USAID urged to fund LGBT advocacy efforts in Central America

Six members of Congress on Thursday urged the U.S. Agency for International Development to fund LGBT advocacy efforts in Central America. U.S. Reps. Eliot Engel (D-N.Y.), Ileana Ros-Lehtinen (R-Fla.), Albio Sires (D-N.J.), Richard Hanna (R-N.Y.), David Cicilline (D-R.I.) and Chris Gibson (R-N.Y.) in a letter to Acting USAID Administrator Alfonso Lenhardt asked the agency to specifically use funds from the Central America Regional Security Initiative to support advocacy groups in Guatemala, El Salvador and Honduras. The lawmakers note that LGBT violence remains pervasive in the three countries. Their letter refers to a Honduran television station that broadcast a video showing police in the city of San Pedro Sula “brutally” beating a transgender woman. Nearly 200 LGBT Hondurans were reported killed between a 2009 coup that toppled then-President Manuel Zelaya and May 2014. Nelson Arambú, a Honduran LGBT rights advocate who passed away earlier this year, told the Washington Blade last fall he was nearly kidnapped near his home in the country’s capital of Tegucigalpa.

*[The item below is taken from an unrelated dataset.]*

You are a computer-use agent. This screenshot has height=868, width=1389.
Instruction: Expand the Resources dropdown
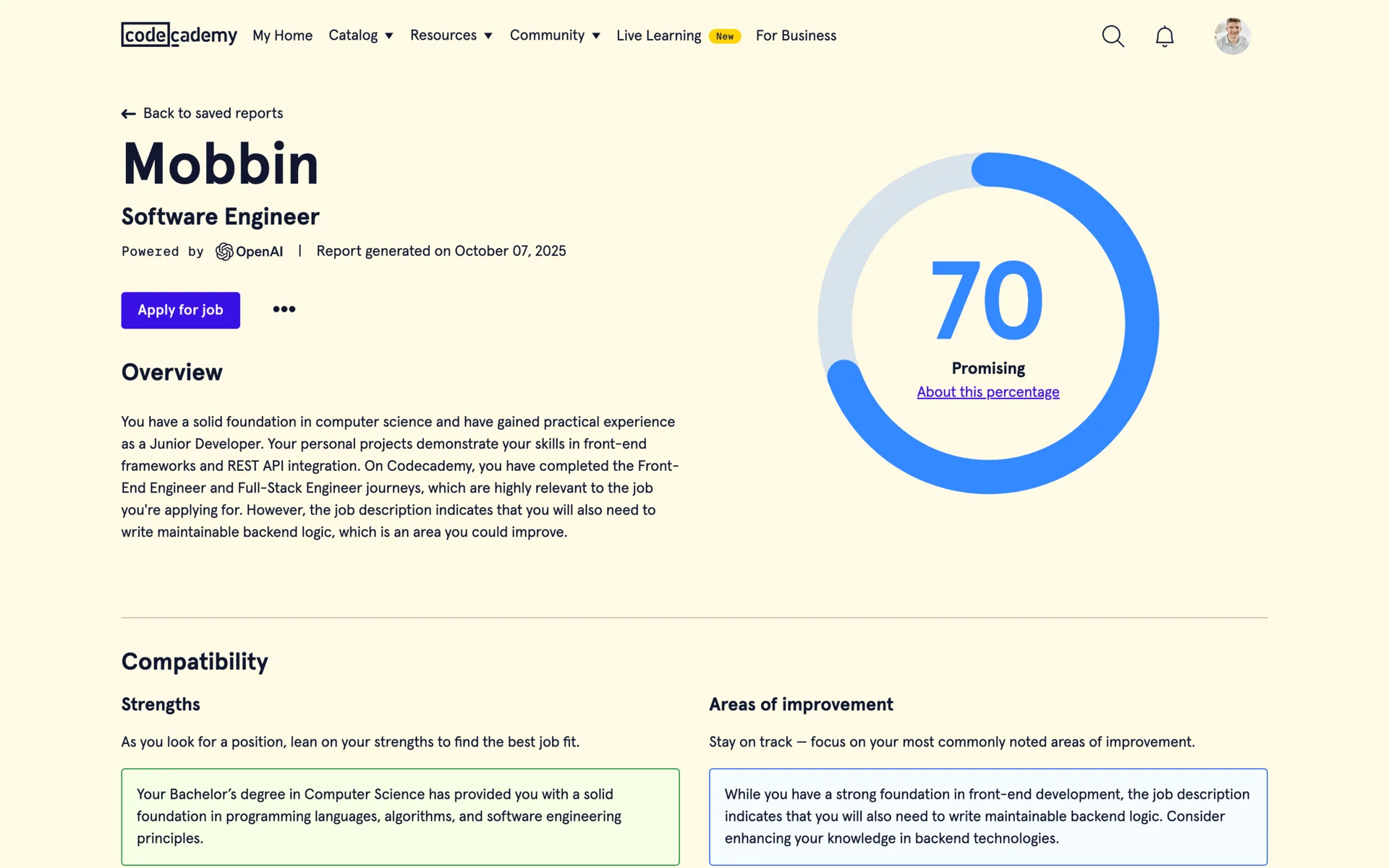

USAID urged to fund LGBT advocacy in Honduras

U.S. Rep. Ileana Ros-Lehtinen (R-Fla.) is among the members of Congress who have urged the U.S. Agency for International Development to fund LGBT advocacy efforts in Guatemala, El Salvador and Honduras.
(Blade file photo by Michael Key).

The letter the members of Congress sent to Lenhardt also cites the case of the Guatemalan Public Ministry refusing to investigate a lesbian woman’s allegations of domestic violence against her partner because the agency said “domestic violence only applied to heterosexual couples.” It notes the same authority would not investigate the assault of a “gay and drunk” man who lost an eye until a human rights organization intervened.

The letter also cites a State Department report that notes LGBT people in El Salvador face “violence along with harassment when applying for identification cards.”

“We all share the goal of wanting a more secure Northern Triangle region,” wrote the lawmakers, referring to the area in which the three countries are located. “In order to meet this goal, we must do much more to protect the sub-region’s must vulnerable populations, including the LGBT community. We urge you to provide funding to organizations in Honduras, Guatemala and El Salvador that will help us to reach this goal.”

Annette Aulton, a spokesperson for USAID, told the Blade that “LGBTI issues are integrated throughout our programming in Central America.” These include an initiative funded by the President’s Emergency Plan for AIDS Relief that has distributed information on HIV testing, condom use and other safer-sex practices to more than 7,000 gay and bisexual men in the region.

“We will continue to emphasize non-discrimination and inclusion of LGBTI persons in scaling up projects and new programming that will take place with the increased funding,” said Aulton.

Rubén Mayorga Sagastume, a long-time Guatemalan LGBT rights advocate who currently works for U.N. AIDS in Geneva, told the Blade on Friday he welcomes the lawmakers’ letter.

“It is really encouraging that these legislators are considering this,” he said.

Indyra Mendoza, general coordinator of Cattrachas, a Honduran LGBT advocacy group, told the Blade in a statement she feels the funding should be used to audit a unit of the country’s police charged with investigating crimes against LGBT people and other vulnerable groups.

She noted the group — which formed in 2011 with the backing of the U.S. government — has proven ineffective.

Sergio Moncada, a former Honduran diplomat who works with two LGBT advocacy groups in the Central American country, applauded Engel and the five other members of Congress who wrote to Lenhardt for “demanding that the Obama administration pay closer attention to the staggering violence against LGBT Hondurans.”

He nevertheless echoed some of Mendoza’s concerns.

“The efficacy of the funding that Congressman Engel proposes, however well intentioned, is not clear without a cleanup of the Honduran police and a rollback of the military, institutions that the Obama administration funds and props up despite their terrifying record of human rights abuses, including attacks against Honduran LGBTs,” Moncada told the Blade.